## TEKSTFRAGMENT
┄┄┄┄┄┄┄┄┄┄
2.6 Inhoud van een bouwwerk

tussen de onderzijde van de begane grondvloer, de buitenzijde van de gevels (en / of het hart van de scheidsmuren) en de buitenzijde van daken en dakkapellen.

2.7 Oppervlakte van een bouwwerk

tussen de buitenwerkse gevelvlakken en / of het hart van de scheidsmuren, neerwaarts geprojecteerd op het gemiddelde niveau van het afgewerkte bouwterrein ter plaatse van het bouwwerk.

Hoofdstuk 2 Bestemmingsregels

Artikel 3 Wonen

3.1 Bestemmingsomschrijving

De voor ‘Wonen’ aangewezen gronden zijn bestemd voor:

  • a. het wonen met aan - huis - gebonden beroepen en kleinschalige bedrijfsmatige activiteiten;
  • b. bij deze bestemming behorende voorzieningen, zoals erven, tuinen, groen, nutsvoorzieningen, parkeervoorzieningen, wadi en water.
┄┄┄┄┄┄┄┄┄┄
## JOUW OPDRACHT
Herhaal alsjeblieft letterlijk het deel van het fragment over de bestemmingsregels vanaf "3.1 Bestemmingsomschrijving" tot en met "wadi en water.".

## LIJST MET RECORDS
┄┄┄┄┄┄┄┄┄┄
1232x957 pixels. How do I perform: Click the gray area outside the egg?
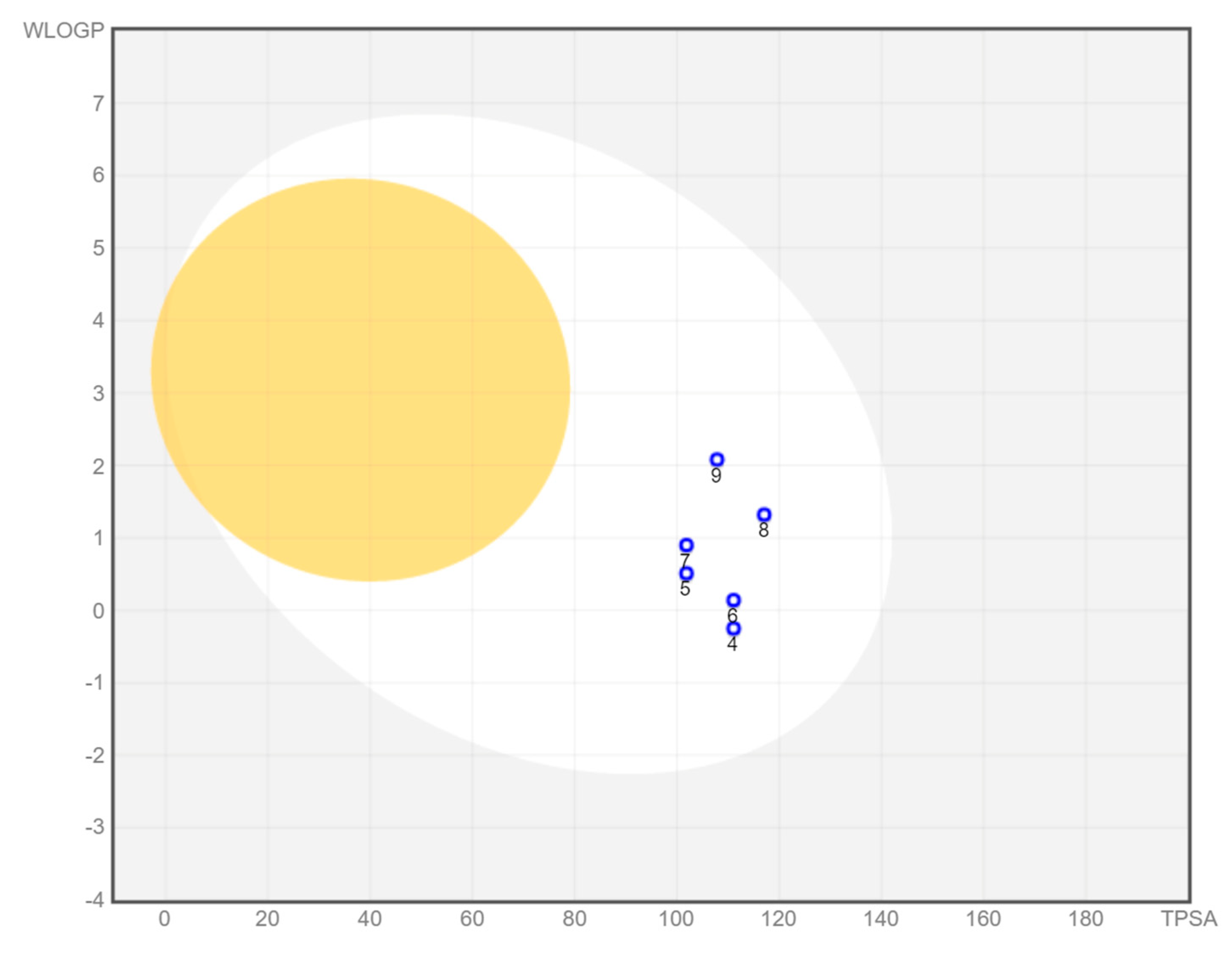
┄┄┄┄┄┄┄┄┄┄
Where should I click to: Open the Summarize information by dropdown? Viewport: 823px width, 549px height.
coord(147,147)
┄┄┄┄┄┄┄┄┄┄
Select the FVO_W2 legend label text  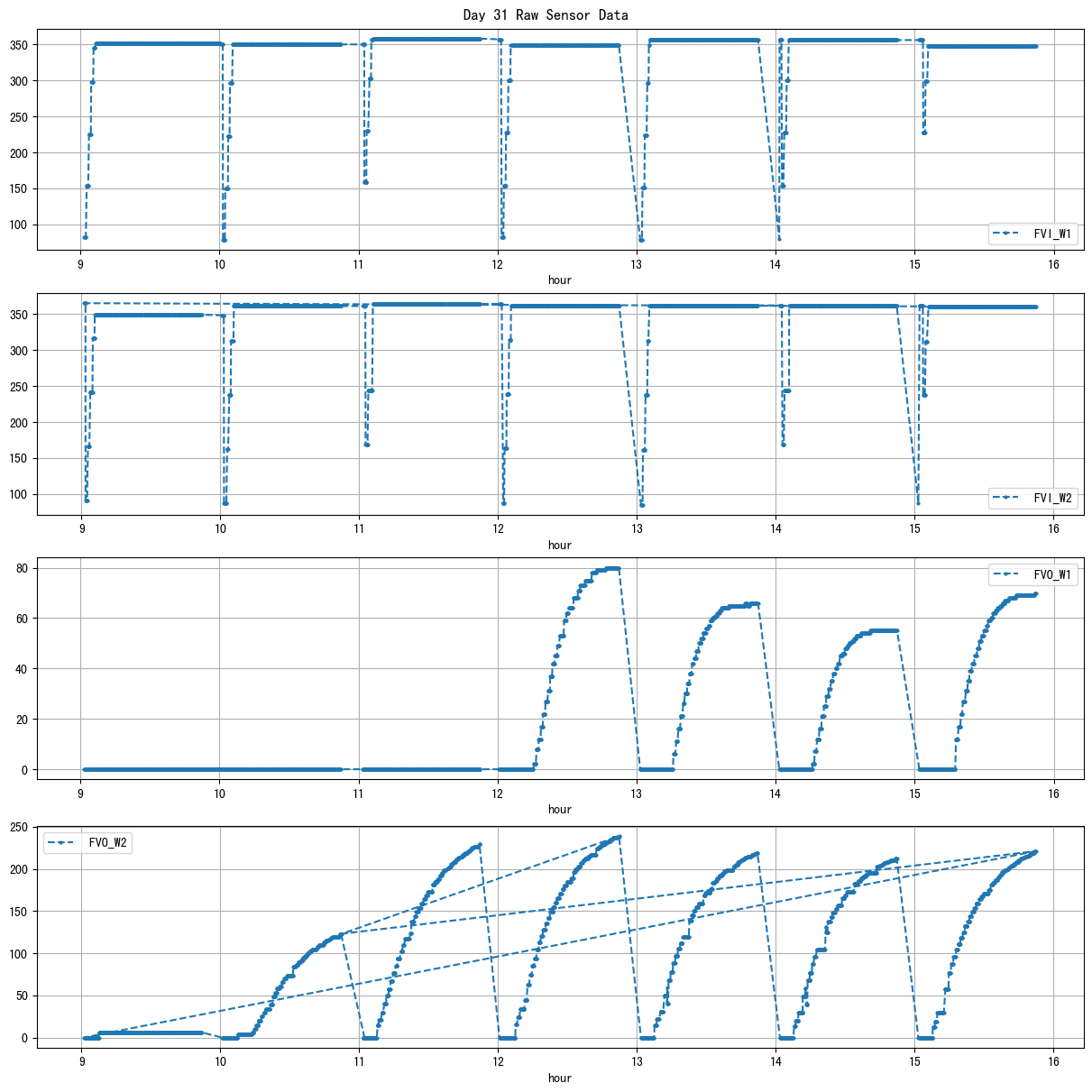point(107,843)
┄┄┄┄┄┄┄┄┄┄
## ANTWOORD BIJ OEFENING
3.1 Bestemmingsomschrijving

De voor ‘Wonen’ aangewezen gronden zijn bestemd voor:

  • a. het wonen met aan - huis - gebonden beroepen en kleinschalige bedrijfsmatige activiteiten;
  • b. bij deze bestemming behorende voorzieningen, zoals erven, tuinen, groen, nutsvoorzieningen, parkeervoorzieningen, wadi en water.